# [ASSIGNMENT]
Please return, exactly and only, the lines beginning at the top of the entries below and ending with the line containing "Given: Switch to question 2"; keep out the pictures.

◇ ◇ ◇

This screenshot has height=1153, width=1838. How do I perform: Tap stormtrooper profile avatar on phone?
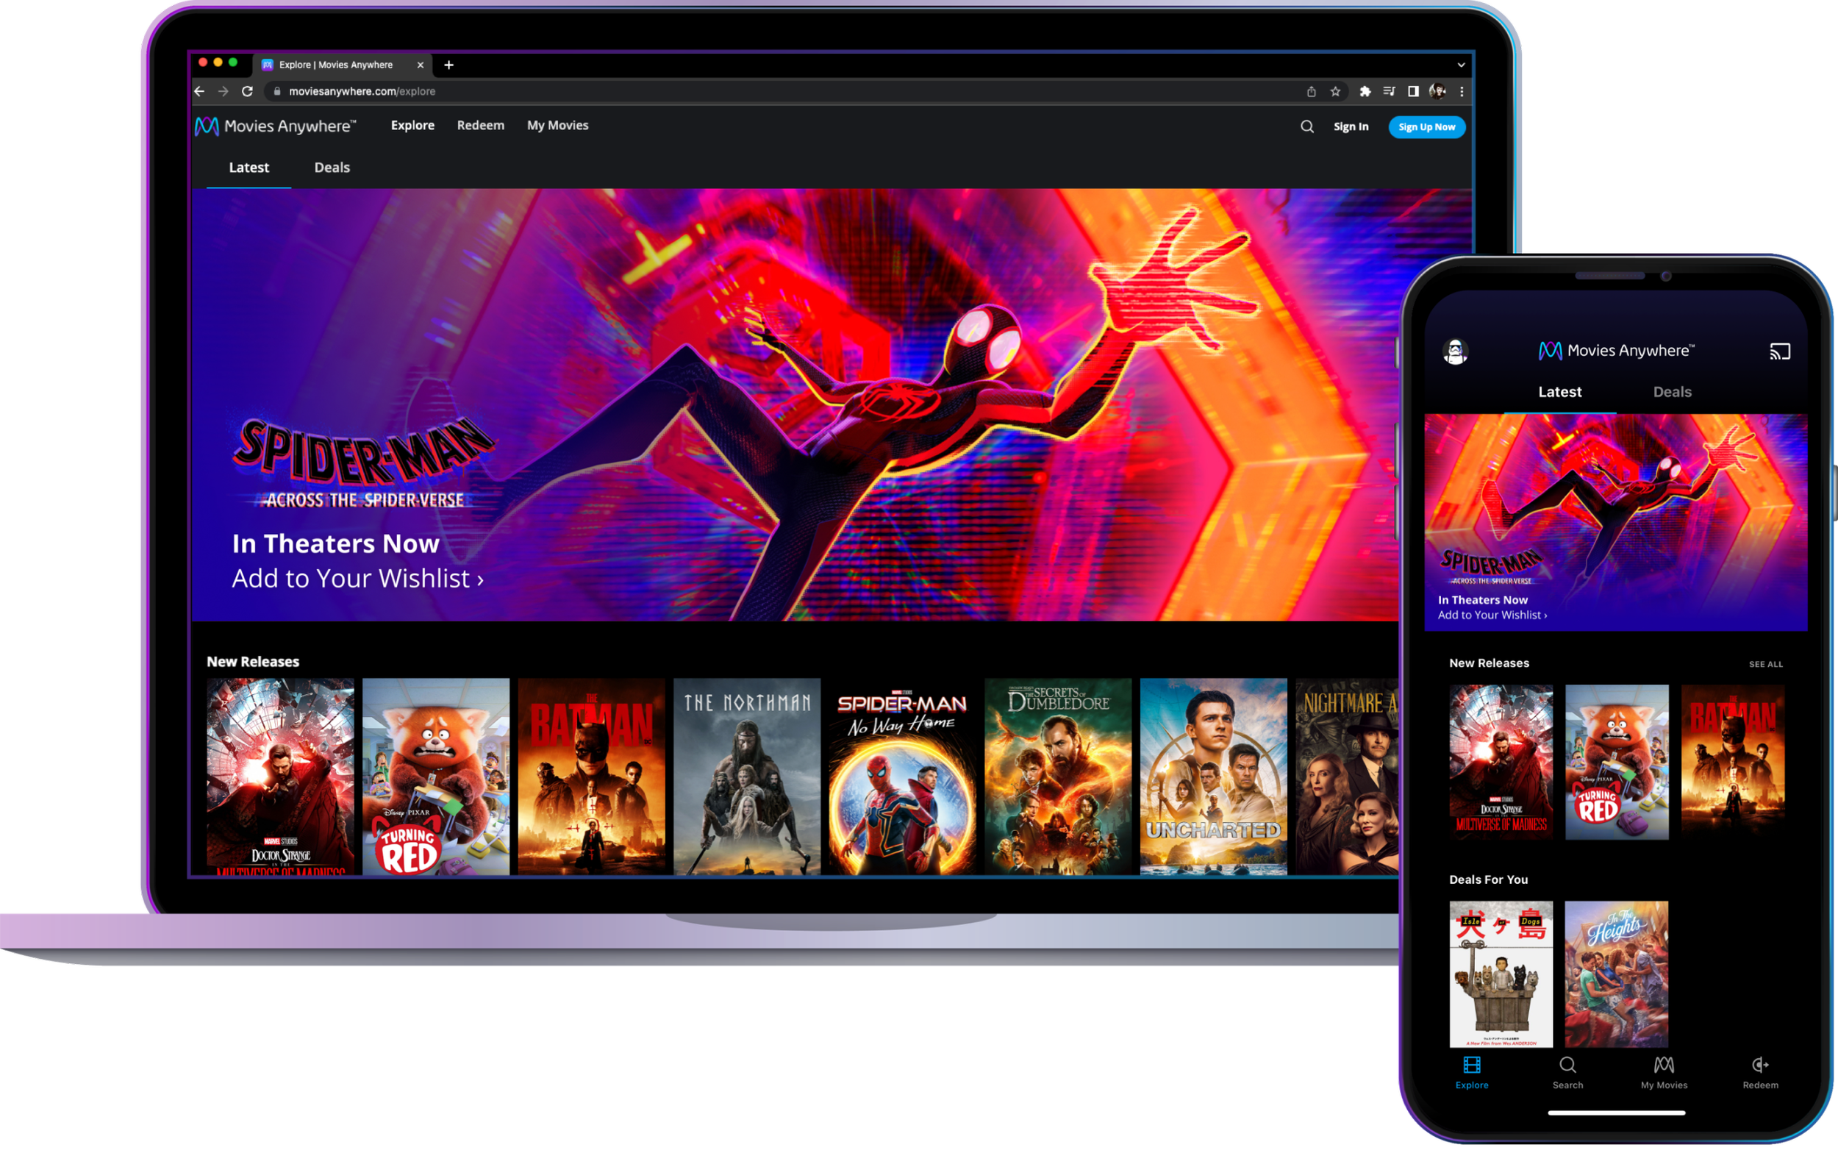point(1455,352)
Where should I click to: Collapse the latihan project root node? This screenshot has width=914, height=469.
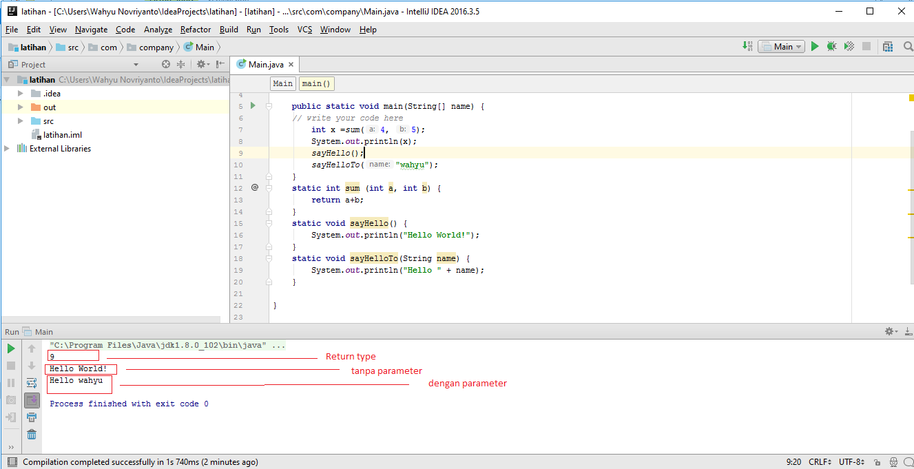[7, 79]
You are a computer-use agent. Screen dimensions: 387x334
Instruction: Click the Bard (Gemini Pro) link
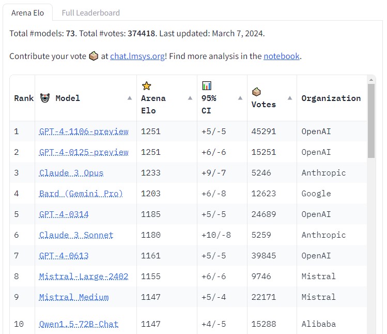(81, 194)
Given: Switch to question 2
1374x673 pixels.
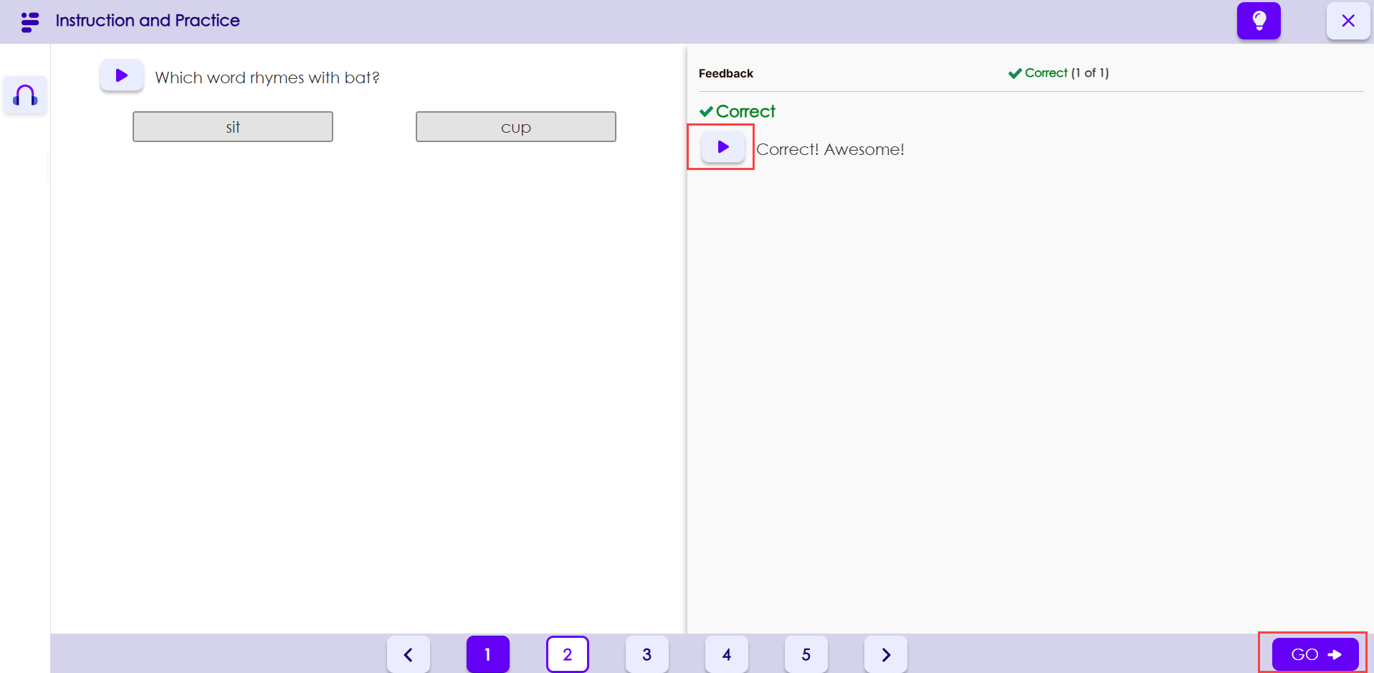Looking at the screenshot, I should pyautogui.click(x=567, y=654).
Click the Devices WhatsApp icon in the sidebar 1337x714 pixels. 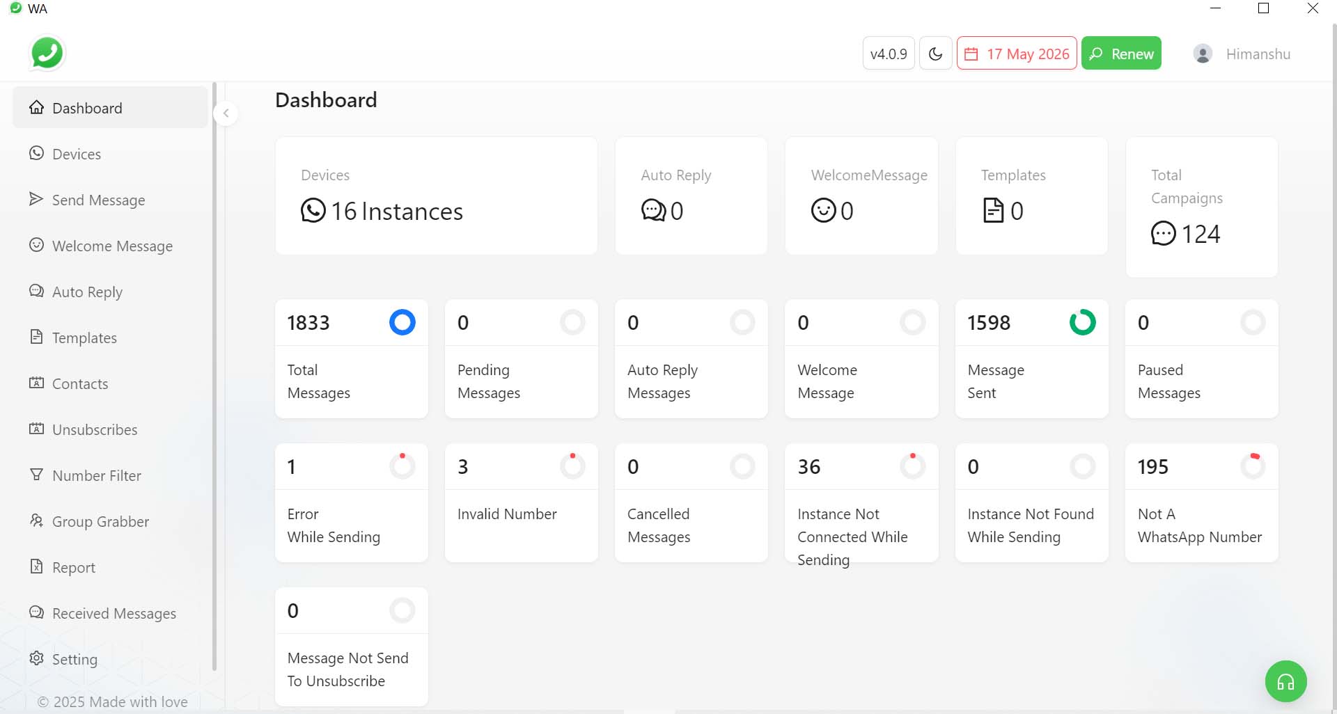(36, 153)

◇ ◇ ◇

# [COMPLETED TASK]
This screenshot has height=1153, width=1838. How do I perform: Tap stormtrooper profile avatar on phone?
point(1455,352)
Where should I click to: Collapse the latihan project root node? This screenshot has width=914, height=469.
[7, 79]
You are a computer-use agent. Screen dimensions: 387x334
Instruction: Click the Bard (Gemini Pro) link
(81, 194)
Given: Switch to question 2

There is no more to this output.